Picking found fruit in this way seems very natural to me. My parents often took my brothers and me to collect windfall apples from the side of rural roads, apples that could not be eaten but were great for making applesauce. We also picked the berries that grew in the housing developments where we lived over the years. When I was first married, I discovered and began picking the wild grapes that grew near our apartment, and I was eventually joined by several of the other residents for the yearly harvest. Though I have moved from these places, I still return to them to gather fruit each year, and I am taking cuttings from some of these plants for my own garden.
Though this behaviour seems very normal to me, however, my students were clearly a little disconcerted with the idea. They wanted to know whether I had to pay people, which I never do, or get their permission, which I always do unless the fruit is on public land.

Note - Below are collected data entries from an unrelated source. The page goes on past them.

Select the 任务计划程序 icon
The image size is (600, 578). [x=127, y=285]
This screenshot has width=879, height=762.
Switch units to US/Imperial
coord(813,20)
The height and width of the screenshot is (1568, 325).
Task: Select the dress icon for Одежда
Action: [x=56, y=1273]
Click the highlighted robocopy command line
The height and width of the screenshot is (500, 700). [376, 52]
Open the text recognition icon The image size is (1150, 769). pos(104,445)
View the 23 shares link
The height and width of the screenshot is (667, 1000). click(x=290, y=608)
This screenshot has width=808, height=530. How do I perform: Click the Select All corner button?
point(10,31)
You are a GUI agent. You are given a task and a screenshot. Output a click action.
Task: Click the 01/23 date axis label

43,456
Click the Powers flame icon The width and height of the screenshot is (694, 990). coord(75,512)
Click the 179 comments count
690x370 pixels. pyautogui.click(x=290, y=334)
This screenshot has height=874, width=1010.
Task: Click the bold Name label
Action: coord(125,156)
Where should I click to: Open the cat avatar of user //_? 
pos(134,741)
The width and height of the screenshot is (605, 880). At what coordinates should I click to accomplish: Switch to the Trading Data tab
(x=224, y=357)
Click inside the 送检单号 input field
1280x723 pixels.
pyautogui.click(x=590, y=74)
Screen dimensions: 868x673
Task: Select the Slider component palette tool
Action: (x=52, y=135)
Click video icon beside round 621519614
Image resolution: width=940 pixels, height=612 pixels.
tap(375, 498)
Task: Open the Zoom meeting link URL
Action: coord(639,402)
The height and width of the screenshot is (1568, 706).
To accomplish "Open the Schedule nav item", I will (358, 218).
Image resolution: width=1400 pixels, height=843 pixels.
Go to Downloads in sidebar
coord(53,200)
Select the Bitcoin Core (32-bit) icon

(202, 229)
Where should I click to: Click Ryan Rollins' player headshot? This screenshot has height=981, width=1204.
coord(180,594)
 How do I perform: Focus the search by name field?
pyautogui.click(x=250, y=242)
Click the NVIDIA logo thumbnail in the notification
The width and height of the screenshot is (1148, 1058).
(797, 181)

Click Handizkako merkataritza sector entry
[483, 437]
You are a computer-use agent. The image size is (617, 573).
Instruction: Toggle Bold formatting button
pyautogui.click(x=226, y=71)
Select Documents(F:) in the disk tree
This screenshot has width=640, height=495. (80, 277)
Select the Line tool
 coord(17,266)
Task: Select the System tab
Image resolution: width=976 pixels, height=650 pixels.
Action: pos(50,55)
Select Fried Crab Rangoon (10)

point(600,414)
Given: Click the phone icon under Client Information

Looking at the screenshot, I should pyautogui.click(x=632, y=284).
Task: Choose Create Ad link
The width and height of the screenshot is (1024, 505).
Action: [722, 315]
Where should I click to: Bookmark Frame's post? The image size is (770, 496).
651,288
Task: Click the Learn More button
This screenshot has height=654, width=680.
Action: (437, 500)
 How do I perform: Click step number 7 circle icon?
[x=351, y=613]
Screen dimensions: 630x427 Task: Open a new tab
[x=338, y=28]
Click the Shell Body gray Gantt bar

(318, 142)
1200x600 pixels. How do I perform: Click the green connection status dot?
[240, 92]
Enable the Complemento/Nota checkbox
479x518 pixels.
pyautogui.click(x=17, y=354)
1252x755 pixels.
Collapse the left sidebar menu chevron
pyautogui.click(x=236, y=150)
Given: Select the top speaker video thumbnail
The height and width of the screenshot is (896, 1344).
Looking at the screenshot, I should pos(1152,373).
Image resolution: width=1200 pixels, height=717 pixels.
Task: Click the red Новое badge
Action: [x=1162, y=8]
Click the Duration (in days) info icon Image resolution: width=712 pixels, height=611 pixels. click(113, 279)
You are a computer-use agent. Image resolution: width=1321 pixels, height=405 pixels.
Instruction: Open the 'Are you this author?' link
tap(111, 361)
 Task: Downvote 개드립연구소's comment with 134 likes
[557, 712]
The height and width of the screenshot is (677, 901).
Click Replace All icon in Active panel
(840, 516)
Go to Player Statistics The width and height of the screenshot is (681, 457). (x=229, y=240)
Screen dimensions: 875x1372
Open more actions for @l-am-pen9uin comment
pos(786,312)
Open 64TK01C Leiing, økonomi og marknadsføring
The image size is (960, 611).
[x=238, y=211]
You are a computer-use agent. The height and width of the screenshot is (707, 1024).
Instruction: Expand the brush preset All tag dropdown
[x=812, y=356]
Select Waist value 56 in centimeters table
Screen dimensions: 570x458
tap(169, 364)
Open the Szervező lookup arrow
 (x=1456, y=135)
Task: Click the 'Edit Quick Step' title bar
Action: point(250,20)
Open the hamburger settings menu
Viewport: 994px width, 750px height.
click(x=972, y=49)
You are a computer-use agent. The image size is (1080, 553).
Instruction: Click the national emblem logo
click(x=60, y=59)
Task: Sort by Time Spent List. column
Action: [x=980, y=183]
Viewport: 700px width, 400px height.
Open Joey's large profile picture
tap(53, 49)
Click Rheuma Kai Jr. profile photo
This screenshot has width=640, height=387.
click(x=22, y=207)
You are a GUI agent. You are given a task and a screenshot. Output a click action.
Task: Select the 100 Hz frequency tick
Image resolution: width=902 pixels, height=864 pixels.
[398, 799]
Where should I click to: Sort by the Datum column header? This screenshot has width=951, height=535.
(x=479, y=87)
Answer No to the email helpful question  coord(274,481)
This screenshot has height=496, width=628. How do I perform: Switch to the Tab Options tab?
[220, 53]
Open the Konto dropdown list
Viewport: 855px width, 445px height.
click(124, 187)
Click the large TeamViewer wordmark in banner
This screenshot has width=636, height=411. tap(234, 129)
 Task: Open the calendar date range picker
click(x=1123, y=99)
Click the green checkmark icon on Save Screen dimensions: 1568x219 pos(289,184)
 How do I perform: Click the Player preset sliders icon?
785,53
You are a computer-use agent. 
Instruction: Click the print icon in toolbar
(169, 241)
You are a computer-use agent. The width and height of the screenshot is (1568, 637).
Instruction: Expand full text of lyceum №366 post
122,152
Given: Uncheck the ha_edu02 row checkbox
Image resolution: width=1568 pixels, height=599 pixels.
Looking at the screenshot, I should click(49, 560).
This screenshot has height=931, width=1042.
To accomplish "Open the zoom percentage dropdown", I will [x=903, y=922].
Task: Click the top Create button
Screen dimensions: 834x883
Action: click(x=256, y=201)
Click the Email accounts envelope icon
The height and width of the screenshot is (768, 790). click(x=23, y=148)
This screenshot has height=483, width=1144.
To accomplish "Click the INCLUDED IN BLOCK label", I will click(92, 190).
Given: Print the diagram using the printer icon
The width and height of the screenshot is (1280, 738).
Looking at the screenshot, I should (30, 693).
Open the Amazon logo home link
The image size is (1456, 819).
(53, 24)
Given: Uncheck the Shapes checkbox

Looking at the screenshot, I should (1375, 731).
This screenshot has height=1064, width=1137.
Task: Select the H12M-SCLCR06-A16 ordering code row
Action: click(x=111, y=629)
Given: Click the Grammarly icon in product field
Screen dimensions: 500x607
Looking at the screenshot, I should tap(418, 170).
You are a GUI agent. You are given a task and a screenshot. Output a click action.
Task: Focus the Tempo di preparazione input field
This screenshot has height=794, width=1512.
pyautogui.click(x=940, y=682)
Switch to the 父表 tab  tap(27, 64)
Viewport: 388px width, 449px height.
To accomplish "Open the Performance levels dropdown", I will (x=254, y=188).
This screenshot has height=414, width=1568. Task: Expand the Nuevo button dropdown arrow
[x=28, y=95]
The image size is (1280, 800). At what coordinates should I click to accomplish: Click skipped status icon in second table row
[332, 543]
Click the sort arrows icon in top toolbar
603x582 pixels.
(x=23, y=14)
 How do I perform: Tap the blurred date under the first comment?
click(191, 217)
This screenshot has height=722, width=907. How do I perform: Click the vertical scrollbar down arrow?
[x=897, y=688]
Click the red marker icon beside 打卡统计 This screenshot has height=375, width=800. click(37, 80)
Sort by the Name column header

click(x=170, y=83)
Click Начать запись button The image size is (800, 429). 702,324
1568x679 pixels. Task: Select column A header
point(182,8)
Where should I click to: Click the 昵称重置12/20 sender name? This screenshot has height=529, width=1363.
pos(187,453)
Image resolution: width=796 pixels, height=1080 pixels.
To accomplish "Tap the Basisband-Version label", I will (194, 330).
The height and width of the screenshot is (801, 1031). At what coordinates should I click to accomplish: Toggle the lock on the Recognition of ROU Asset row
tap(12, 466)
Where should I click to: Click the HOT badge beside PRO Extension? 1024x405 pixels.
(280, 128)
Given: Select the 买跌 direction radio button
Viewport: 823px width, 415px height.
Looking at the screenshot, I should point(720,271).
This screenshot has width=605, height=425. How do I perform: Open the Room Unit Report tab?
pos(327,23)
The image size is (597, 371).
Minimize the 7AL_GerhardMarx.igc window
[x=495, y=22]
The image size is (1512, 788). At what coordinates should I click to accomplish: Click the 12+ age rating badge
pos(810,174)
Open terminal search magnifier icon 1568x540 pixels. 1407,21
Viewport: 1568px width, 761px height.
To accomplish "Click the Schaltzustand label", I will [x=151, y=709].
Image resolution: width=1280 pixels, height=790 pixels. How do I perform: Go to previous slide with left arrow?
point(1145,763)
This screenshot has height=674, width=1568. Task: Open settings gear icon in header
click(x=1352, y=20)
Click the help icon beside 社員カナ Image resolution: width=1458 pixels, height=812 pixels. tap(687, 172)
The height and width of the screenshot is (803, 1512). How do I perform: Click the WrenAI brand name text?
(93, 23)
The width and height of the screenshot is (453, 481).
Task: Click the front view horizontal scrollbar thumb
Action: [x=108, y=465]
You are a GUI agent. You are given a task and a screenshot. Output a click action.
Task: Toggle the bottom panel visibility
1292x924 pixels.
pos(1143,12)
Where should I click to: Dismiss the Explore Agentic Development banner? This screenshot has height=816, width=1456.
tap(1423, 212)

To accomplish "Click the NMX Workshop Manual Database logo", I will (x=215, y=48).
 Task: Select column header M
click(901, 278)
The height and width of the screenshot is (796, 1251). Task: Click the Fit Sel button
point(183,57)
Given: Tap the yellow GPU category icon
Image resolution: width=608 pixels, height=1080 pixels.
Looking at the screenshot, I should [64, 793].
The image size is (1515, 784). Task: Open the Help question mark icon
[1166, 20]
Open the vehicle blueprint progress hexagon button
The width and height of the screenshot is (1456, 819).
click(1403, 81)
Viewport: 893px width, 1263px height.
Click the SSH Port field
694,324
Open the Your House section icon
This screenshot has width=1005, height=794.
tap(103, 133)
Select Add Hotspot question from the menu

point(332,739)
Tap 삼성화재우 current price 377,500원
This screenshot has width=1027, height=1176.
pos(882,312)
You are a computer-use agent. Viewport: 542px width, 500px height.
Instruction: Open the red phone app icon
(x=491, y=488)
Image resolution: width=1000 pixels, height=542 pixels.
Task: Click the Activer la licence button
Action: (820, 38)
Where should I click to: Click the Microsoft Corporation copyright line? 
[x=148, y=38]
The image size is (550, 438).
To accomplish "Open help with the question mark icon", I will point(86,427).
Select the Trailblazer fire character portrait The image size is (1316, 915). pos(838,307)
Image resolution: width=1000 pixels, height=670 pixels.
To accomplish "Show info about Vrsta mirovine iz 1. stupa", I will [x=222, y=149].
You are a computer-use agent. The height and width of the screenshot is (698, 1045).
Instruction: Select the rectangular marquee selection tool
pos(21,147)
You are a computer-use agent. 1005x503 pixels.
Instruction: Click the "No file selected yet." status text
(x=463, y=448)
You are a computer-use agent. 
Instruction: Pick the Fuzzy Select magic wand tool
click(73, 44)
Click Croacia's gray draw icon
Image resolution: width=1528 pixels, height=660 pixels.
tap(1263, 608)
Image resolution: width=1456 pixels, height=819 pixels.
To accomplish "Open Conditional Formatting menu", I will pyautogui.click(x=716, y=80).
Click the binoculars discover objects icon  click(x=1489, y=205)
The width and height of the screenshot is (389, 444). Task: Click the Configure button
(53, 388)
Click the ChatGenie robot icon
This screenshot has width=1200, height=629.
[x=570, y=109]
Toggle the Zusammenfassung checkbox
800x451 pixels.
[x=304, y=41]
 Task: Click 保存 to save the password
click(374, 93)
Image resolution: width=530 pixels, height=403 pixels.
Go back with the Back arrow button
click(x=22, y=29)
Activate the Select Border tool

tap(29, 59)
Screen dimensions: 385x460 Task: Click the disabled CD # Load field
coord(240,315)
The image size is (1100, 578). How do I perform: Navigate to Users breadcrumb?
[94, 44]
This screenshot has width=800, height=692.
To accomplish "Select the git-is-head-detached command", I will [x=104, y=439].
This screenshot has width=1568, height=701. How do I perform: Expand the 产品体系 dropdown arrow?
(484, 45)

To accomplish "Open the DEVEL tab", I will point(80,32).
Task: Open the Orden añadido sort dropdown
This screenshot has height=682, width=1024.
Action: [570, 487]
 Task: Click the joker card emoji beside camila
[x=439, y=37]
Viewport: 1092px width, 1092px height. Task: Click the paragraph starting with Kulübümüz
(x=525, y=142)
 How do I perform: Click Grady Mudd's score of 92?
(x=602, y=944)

They also wanted to know whether this kind of fruit might be more likely to carry bugs or diseases. The whole thing seemed a little inapropriate to them, something like sneaking into a movie theatre or hacking a computer. It might be possible, they seemed to imply, but surely there was something about it that was immoral if not actually illegal.
This response, now that I think about it, was a predictable one given our culture’s ideas about property. We have so internalized the notion that everything is and should be owned and that everything does and should cost something, that we are immediately wary when something appears to be unowned and available to be used freely. I have seen very similar responses to open source software, for example, or even to the neighbourly gesture to shovel a driveway. We assume that these things can only be free to hide another kind of cost. We assume that everything must have an owner, and that what is owned by one person would surely not be freely given to another except as a kind of advertisement or loss leader. What is freely given or freely found, we believe, will be of worse quality and will obligate us in other ways. We worry that the real owner of these things will appear and demand that we pay for them in one way or another.
We feel this way, unfortunately, because it is too often the case that what is free does indeed come at a hidden cost, but this should make it all the more necessary that we actively use those few things that are in fact freely found and freely given. To pick and use found fruit, or to use open source software, or to lend tools freely between neighbours, these become ways, not only to save money, but to maintain economies that do not circulate around money at all, but around the local community and the local environment. They become ways to value things apart from the dollar value that might be attached to them. They become ways to understand value differently, to reevaluate, to value more highly what is given and discovered without any value at all.